Bien qu’il ait traversé les siècles, c’est en 2018 que le terme « kakistocratie » a véritablement été mis en lumière. Aux Etats-Unis, alors qu’un conflit ouvert oppose Donald Trump et l’ancien directeur de la CIA John Brennan, ce dernier écrit à l’ancien président américain : « Votre kakistocratie s’effondre. » Plusieurs articles de presse ont par la suite repris l’expression, jugée particulièrement adaptée à la manière de gouverner de M. Trump.
Comment s’appelle la kakistocratie ? L’utilisation du grec ancien nous donne la clé : Kakistos est le superlatif de kakos » mauvais « , Kratos signifie « pouvoir ». La kakistocratie désigne ainsi « leadership par des incompétents ». Dénoncé dans la sphère politique, le phénomène s’observe également dans le monde des affaires. C’est tout l’objet des derniers travaux de la chercheuse en sciences de gestion Isabelle Barth, La kakistocratie ou le pouvoir du pire (Éditions EMS).

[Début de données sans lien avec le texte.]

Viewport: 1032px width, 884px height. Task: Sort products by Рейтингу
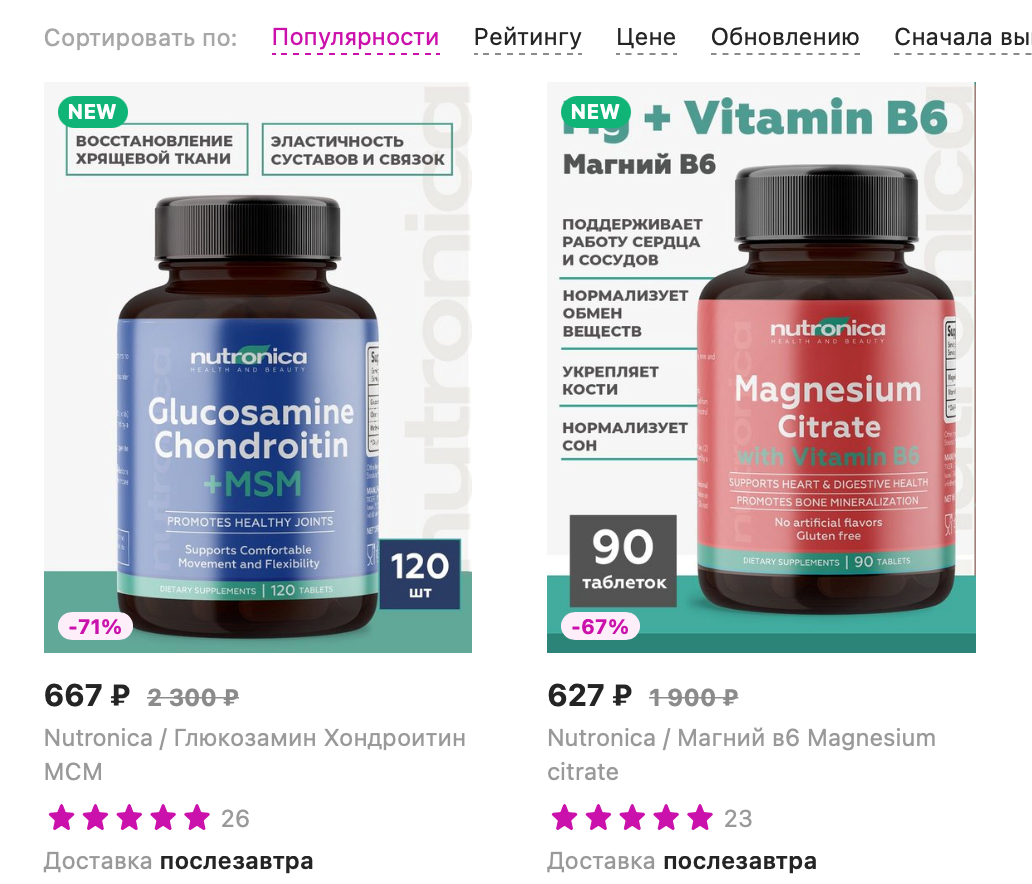click(528, 38)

Le sujet a été jusqu’à présent peu étudié par la recherche en management, et difficilement quantifiable. Pourtant, l’auteur, en rassemblant de nombreux témoignages, nous en montre les multiples manifestations. Il propose ainsi une plongée au cœur des organisations, au plus près des groupes de travail, où peuvent s’exprimer au quotidien des travers humains qui, souvent, restent méconnus hors des murs de l’entreprise.

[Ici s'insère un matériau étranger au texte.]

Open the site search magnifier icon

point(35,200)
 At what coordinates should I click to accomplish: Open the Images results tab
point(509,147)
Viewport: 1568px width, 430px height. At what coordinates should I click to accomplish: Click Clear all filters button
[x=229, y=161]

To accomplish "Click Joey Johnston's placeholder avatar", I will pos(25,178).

Pourquoi les kakistocraties parviennent-elles à s’imposer dans un monde économique exigeant, dont les acteurs sont engagés dans une course continue à la performance ? Quels sont les préjugés qui permettent à des personnes incompétentes de s’élever au sommet de la hiérarchie ? Mmoi Barth distingue plusieurs origines à cela « une gouvernance par les médiocres ».
Affecte les employés
Elle s’intéresse d’abord aux critères de recrutement ou de promotion de certaines entreprises, où les corps, les diplômes, voire les « Clans » sont parfois privilégiés, favorisant la mutualité. Une communauté qui peut aussi être familiale. L’auteur évoque ainsi « ces PME où le fondateur « place » progressivement ses enfants à différents postes de direction ». Autre faille, dans la fonction publique, où « on progresse par concours, sur la base de critères qui n’ont rien à voir avec les exigences des postes »note Léo, agent de l’administration publique cité dans l’ouvrage.
Isabelle Barth dénonce également l’attitude des décideurs qui vont influencer la mobilité interne pour compenser leur propre incompétence. Là « piège compétent » est un classique du genre, note-t-elle : « Un chef de service, un manager (…) gardera à tout prix l’expert, l’hypercompétent dans son équipe, en privilégiant la promotion des moins compétents. » Leïla, qui travaille dans le secteur de la recherche, confirme : « Je suis coincé depuis des années dans un emploi sans avenir parce que je gère le service à distance. Mon patron le sait bien et il me bloque. » Autre biais : la peur de la concurrence. Le gestionnaire va « entourez-vous de personnes « moins bonnes » qui ne vous éclipseront pas » et qui, parfois, lui sera redevable.